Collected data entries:
====================
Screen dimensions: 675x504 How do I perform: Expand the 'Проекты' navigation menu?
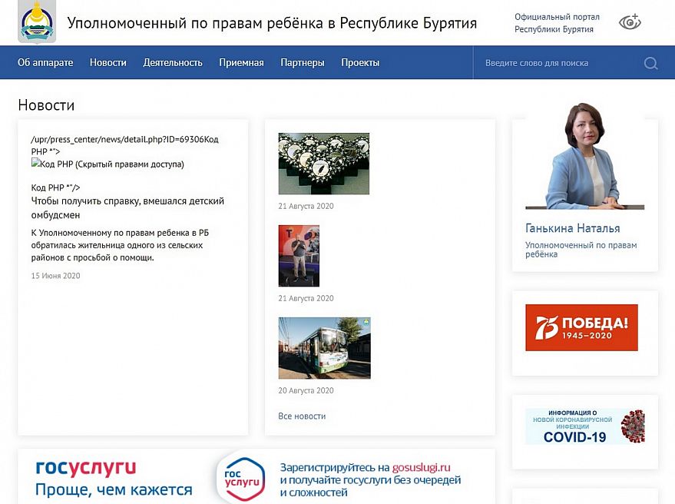pos(360,63)
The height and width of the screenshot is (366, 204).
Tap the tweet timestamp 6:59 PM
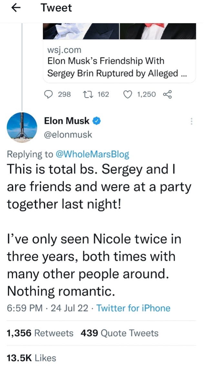click(x=25, y=308)
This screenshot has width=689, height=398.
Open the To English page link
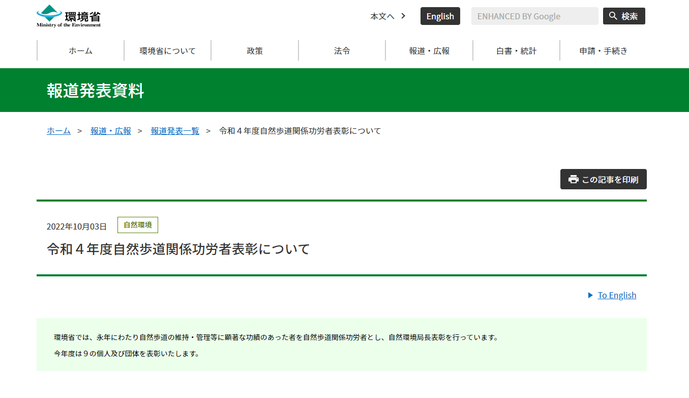(617, 295)
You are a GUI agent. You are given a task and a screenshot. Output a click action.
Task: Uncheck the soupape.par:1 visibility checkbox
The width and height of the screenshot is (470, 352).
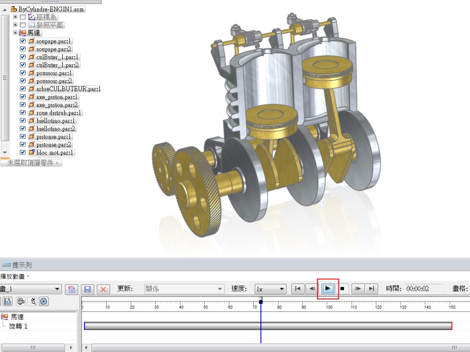pos(23,41)
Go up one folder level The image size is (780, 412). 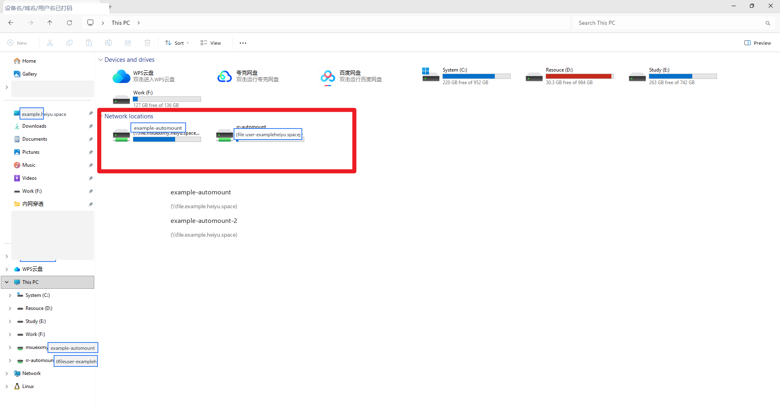50,23
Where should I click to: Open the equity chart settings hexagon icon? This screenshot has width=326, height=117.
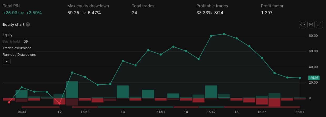tap(303, 24)
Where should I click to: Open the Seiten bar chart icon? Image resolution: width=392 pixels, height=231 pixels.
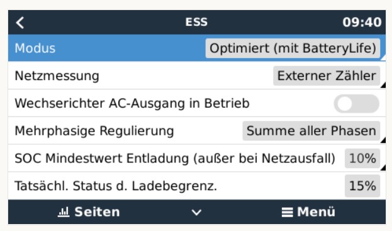(64, 211)
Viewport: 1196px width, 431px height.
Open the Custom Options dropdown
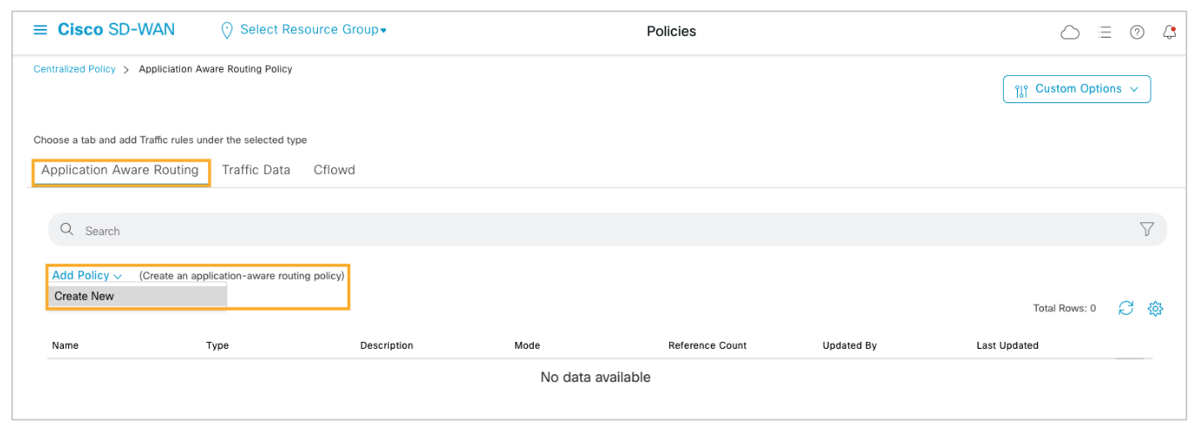click(1076, 89)
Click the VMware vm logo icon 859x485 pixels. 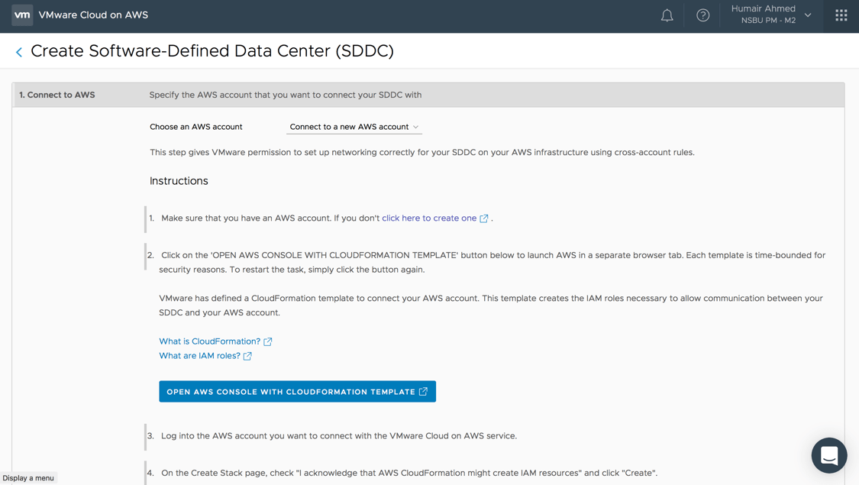22,15
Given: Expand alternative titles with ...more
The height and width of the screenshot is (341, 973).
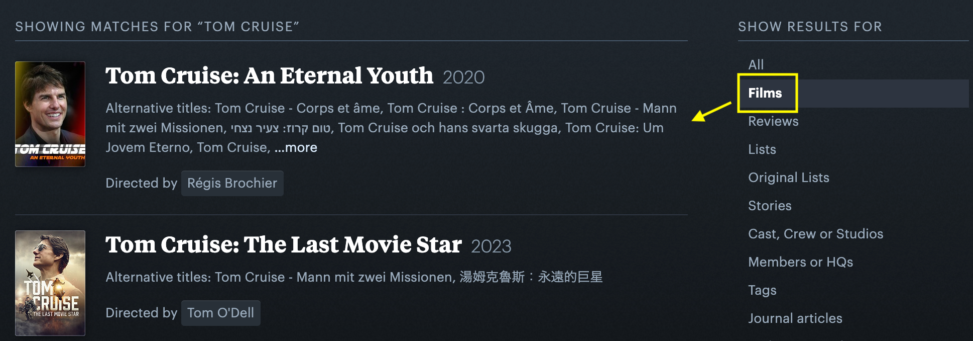Looking at the screenshot, I should click(x=296, y=147).
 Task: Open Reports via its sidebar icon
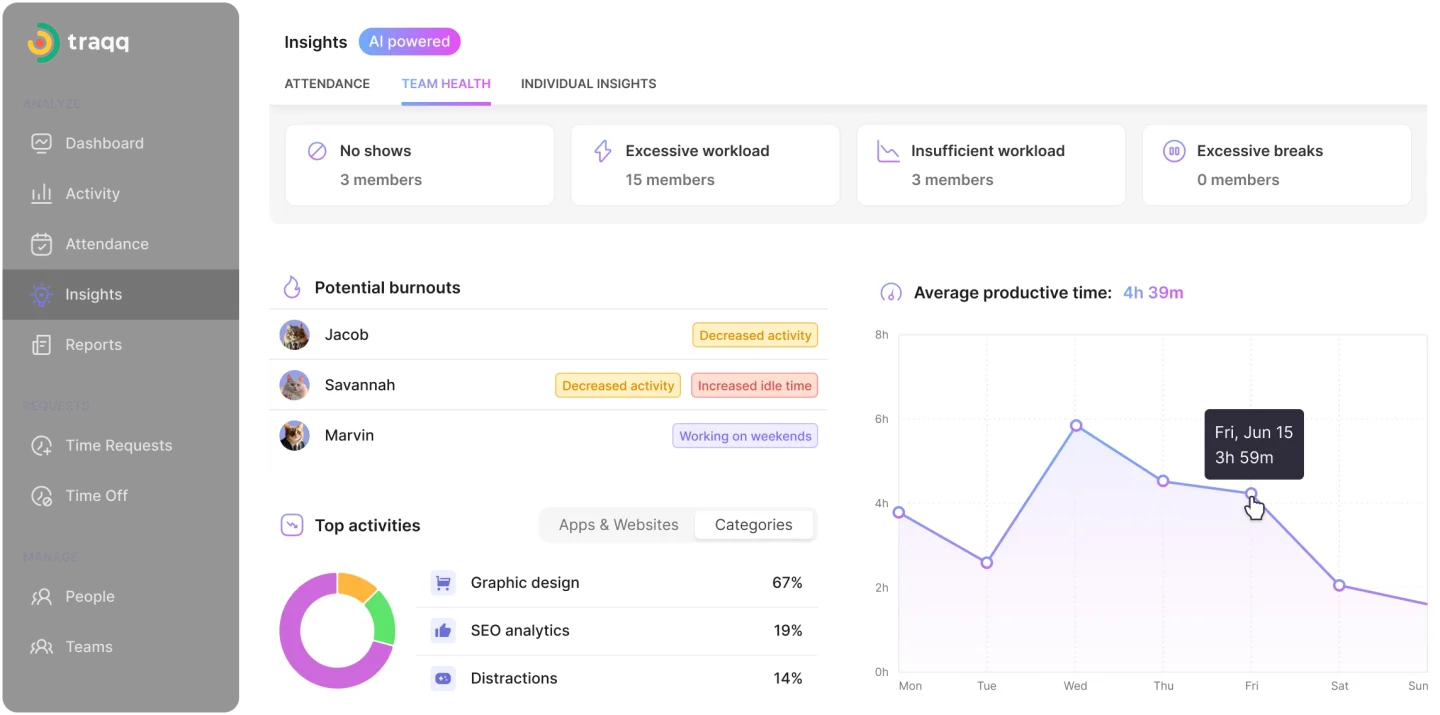tap(41, 345)
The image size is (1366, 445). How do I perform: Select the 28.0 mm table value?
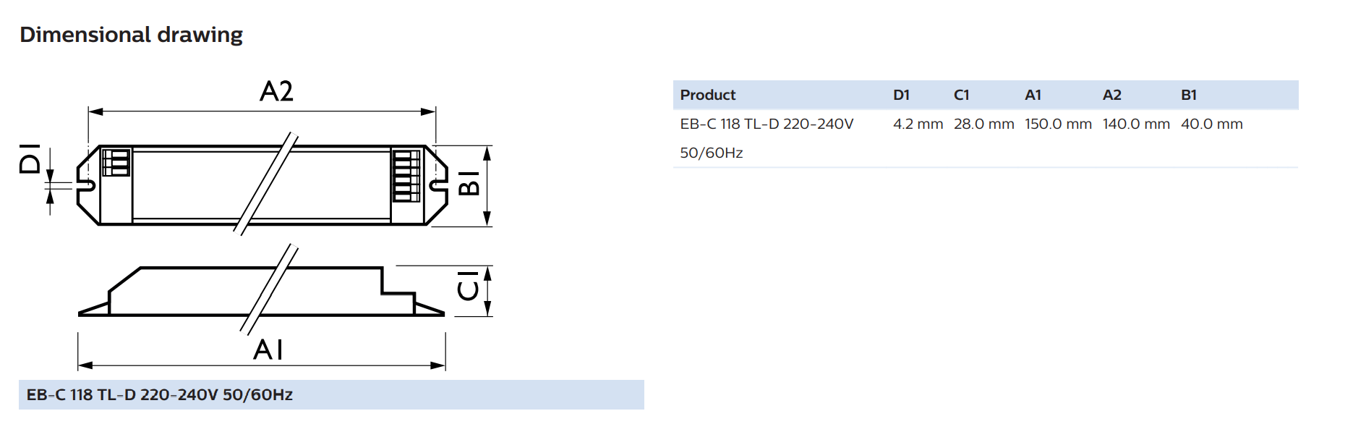[x=984, y=124]
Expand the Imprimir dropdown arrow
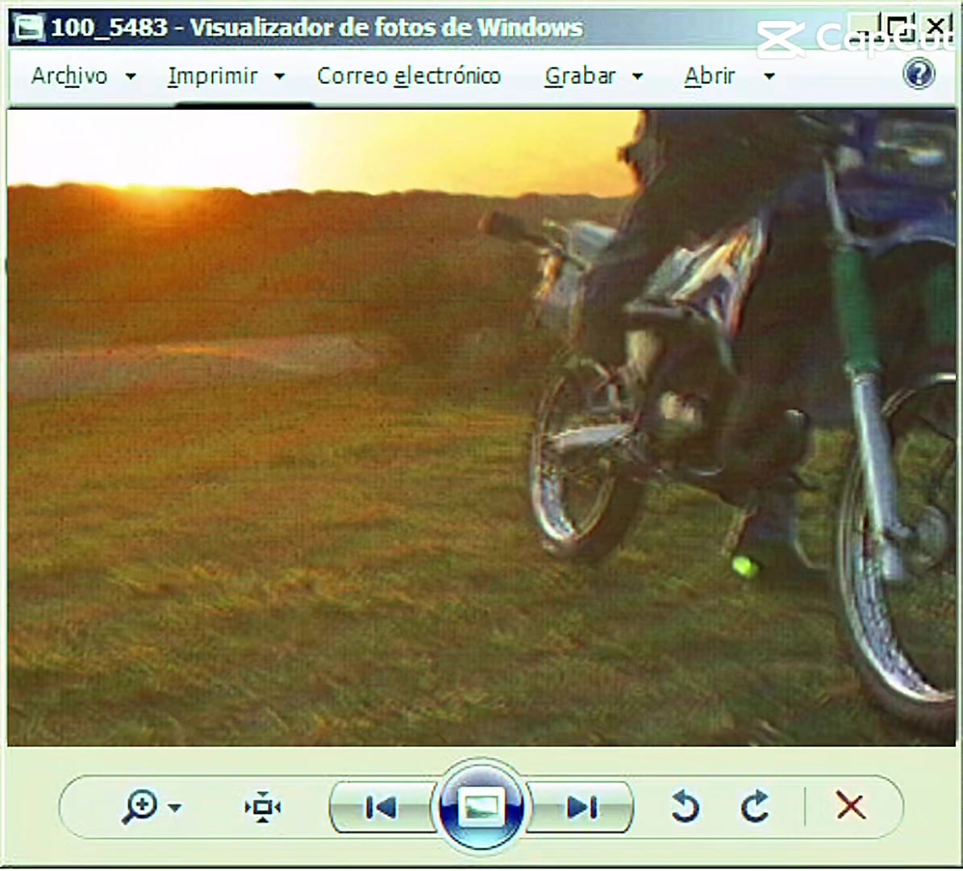Image resolution: width=963 pixels, height=871 pixels. [x=279, y=77]

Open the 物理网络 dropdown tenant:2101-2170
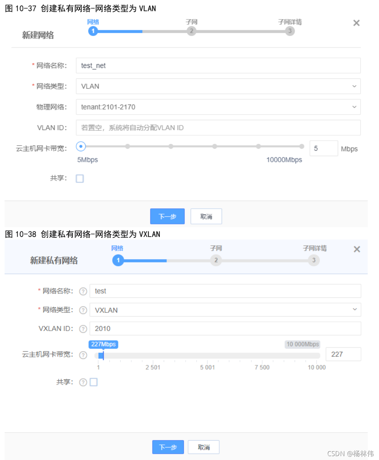pos(218,107)
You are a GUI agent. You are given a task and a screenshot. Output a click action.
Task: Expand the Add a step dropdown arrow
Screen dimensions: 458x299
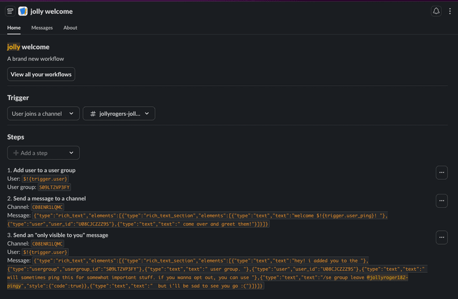tap(71, 153)
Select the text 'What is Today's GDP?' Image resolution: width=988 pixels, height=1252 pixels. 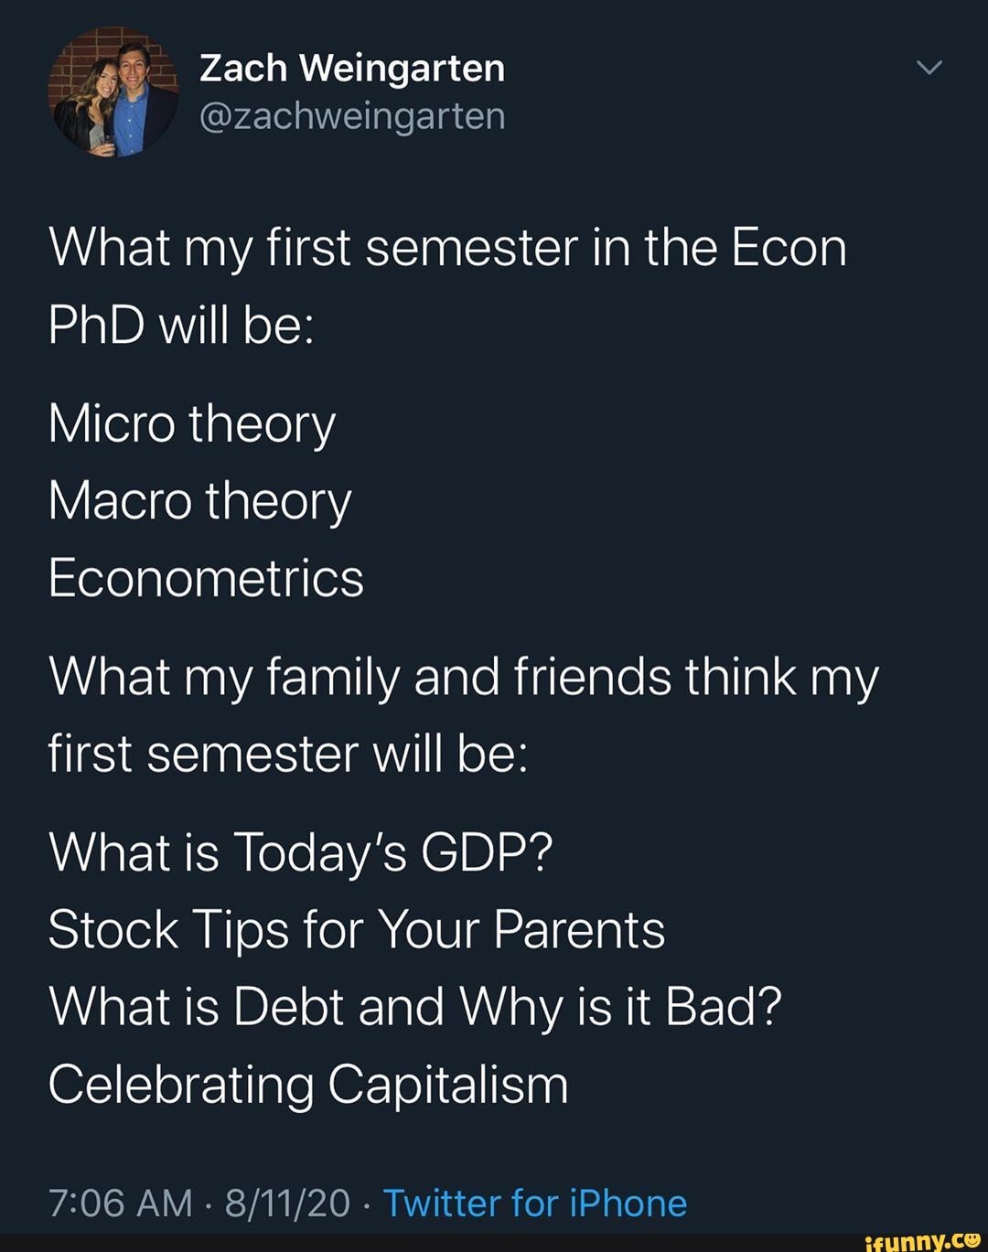[302, 852]
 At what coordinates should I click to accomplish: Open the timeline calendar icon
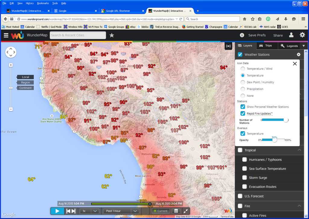pos(176,211)
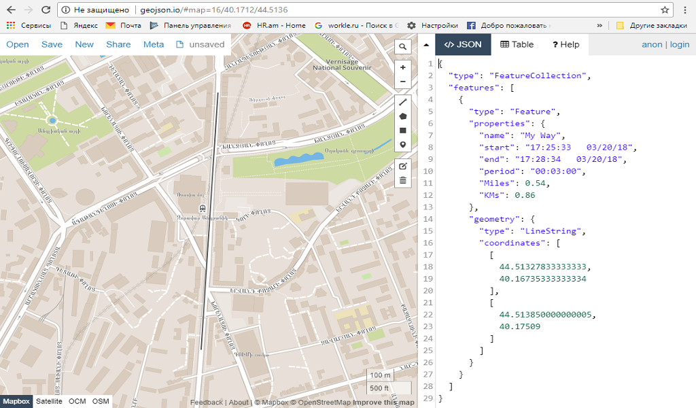Switch map to Satellite layer
The image size is (696, 408).
49,401
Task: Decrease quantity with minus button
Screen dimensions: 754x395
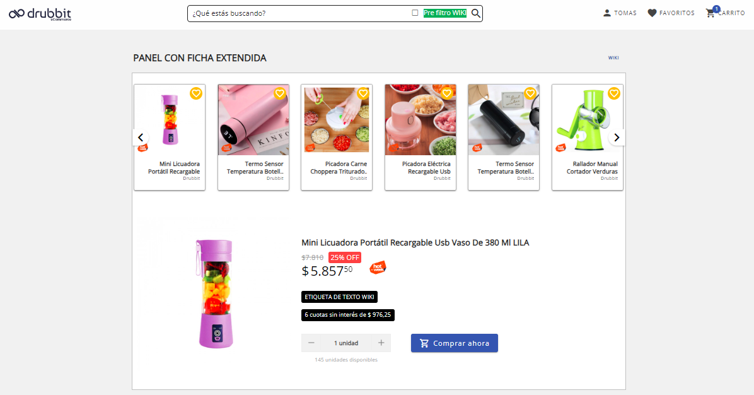Action: point(311,343)
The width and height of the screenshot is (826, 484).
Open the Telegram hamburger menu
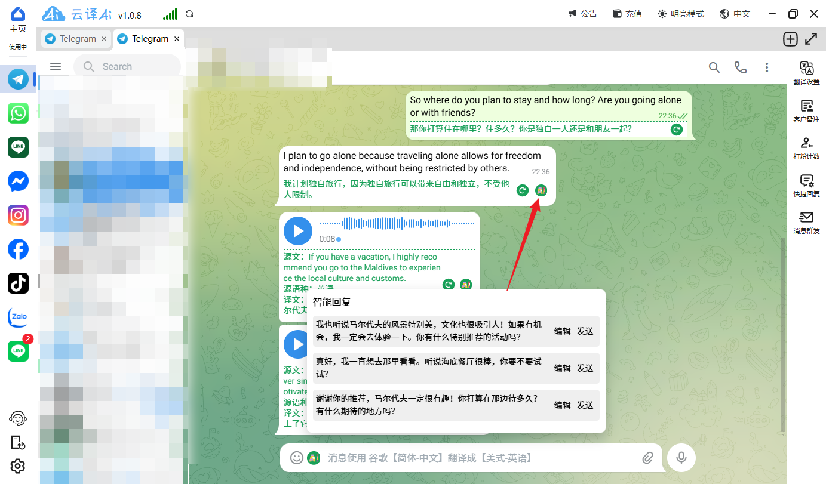(x=56, y=67)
====================
EXERCISE PROMPT:
Go through the entries above and copy every line containing "with".

SOLUTION TO THIS TASK:
Given: Expand alternative titles with ...more
Task: Decrease quantity with minus button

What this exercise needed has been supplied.